With all these factors in play, does that make next season the year the middle of the table can break in and infiltrate the top six?
Despite nearly every requirement for a top six shakeup falling into place, the answer is still not very likely.
The reality is midtable clubs will still need to sell players. They may not get strong armed by other clubs into selling, but players will eventually want to leave.
Last summer, Leicester sold Riyad Mahrez to Manchester City not because they needed the £60 million but because Mahrez wanted to leave. It’s only a matter of time before Harry Maguire wants to cash in as well.
The ceiling of a midtable club is essentially capitalizing on a down year from the top teams to crash the European party or making a deep cup run. Big clubs offer more opportunity. Eventually, players grow more ambitious than the midtable ceiling.
That’s what keeps the big clubs big and middle class clubs in the middle class.
There’s another less spoken factor that makes it extremely difficult for middle class teams to break into the top six. They need to be able to win three different types of matches.
A Premier League team typically plays in one of three scenarios:
1) You’re the superior team and the other team is going to try to sit back and defend against you
2) Both teams are evenly matched and are going to have a go at each other
3) You’re the inferior team and you’re going to sit back and spend most of the match defending
The middle class needs to worry about all three types of matches. When they play the top six, they need to sit back and stay organized. Against other midtable teams they need to be ready for a more open game.

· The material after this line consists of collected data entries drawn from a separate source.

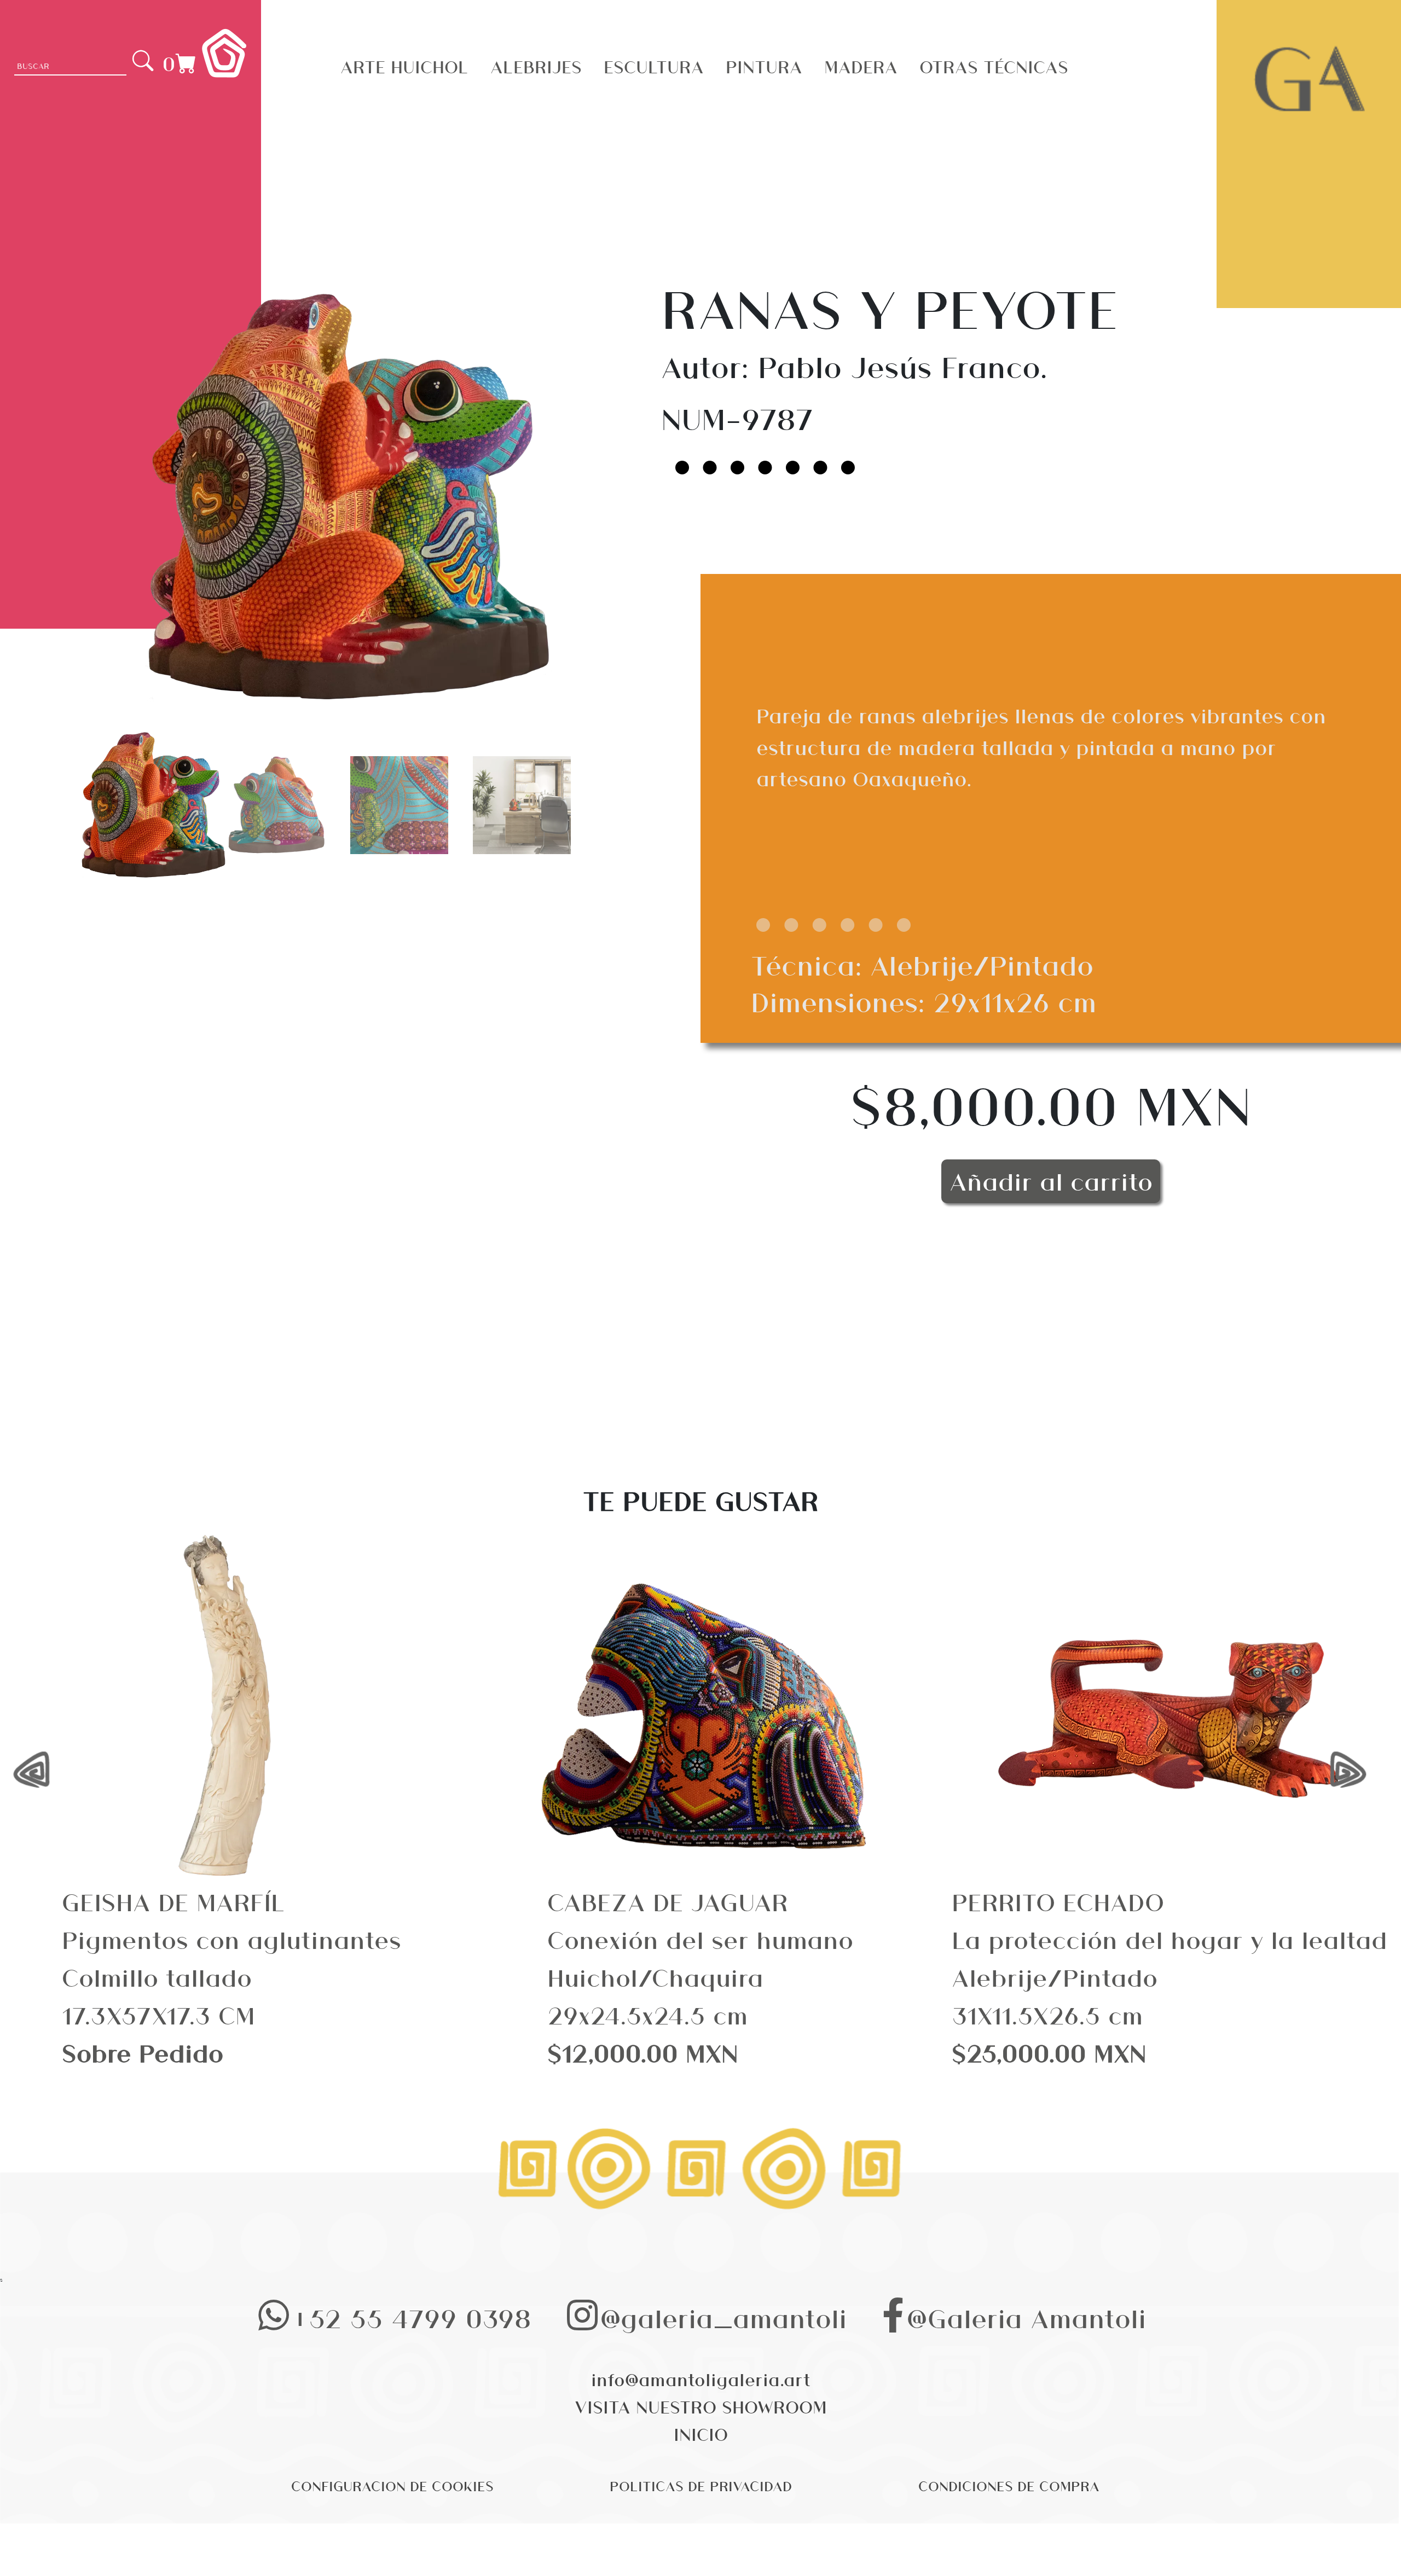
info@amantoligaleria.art (701, 2379)
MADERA (861, 66)
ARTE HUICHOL (404, 66)
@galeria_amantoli (723, 2317)
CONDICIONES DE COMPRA (1008, 2485)
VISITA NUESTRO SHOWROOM (701, 2406)
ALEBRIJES (536, 66)
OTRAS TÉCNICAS (993, 66)
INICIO (701, 2434)
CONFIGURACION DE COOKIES (392, 2485)
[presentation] (42, 1771)
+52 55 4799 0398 (411, 2317)
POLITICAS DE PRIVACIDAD (701, 2485)
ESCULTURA (654, 66)
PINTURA (764, 66)
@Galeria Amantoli (1026, 2317)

Against the bottom teams, they become the top team, facing a team that’s trying to stay organized and make their life difficult.
Each game requires different tactics to come out on top and being good at all three is not easy!

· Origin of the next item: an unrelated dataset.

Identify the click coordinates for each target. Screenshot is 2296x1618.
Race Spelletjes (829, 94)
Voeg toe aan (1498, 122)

This season, Wolves were exceptional at playing games in the first category. They took 16 out of 36 points against the top six. Leicester and Everton were also very good in this category. Their inconsistencies occurred in the other two categories which kept them from reaching the top six.
This season, in an 11 day span, Leicester picked up wins over Manchester City, Chelsea, and Everton but lost to Cardiff in the middle. It’s not easy to win all three ways.

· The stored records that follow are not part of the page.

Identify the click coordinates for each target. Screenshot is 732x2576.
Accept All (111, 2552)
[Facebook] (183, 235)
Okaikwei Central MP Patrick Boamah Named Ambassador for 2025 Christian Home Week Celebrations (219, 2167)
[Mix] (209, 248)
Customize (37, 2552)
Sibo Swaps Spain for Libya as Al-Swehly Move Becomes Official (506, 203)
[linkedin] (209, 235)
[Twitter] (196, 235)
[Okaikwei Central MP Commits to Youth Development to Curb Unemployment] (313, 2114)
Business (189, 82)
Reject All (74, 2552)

For the most part, big six teams only play matches in the first two categories. It’s an added advantage when it comes to keeping their place in the hierarchy. Same with teams on the other end. They may be fighting relegation but they usually have to play the same way to survive.
Statistically speaking, the upper middle class is coming. These clubs are building solid foundations and moving in the right direction. Above them, four of the top six clubs all stumbled towards the finish line (with three of them focusing on Europe playing a role) and have massive questions going into the summer.
Despite all that, the safest bet for the Premier League next season is that the top six teams this year will be the top six teams next year as well, we just don’t know the order yet.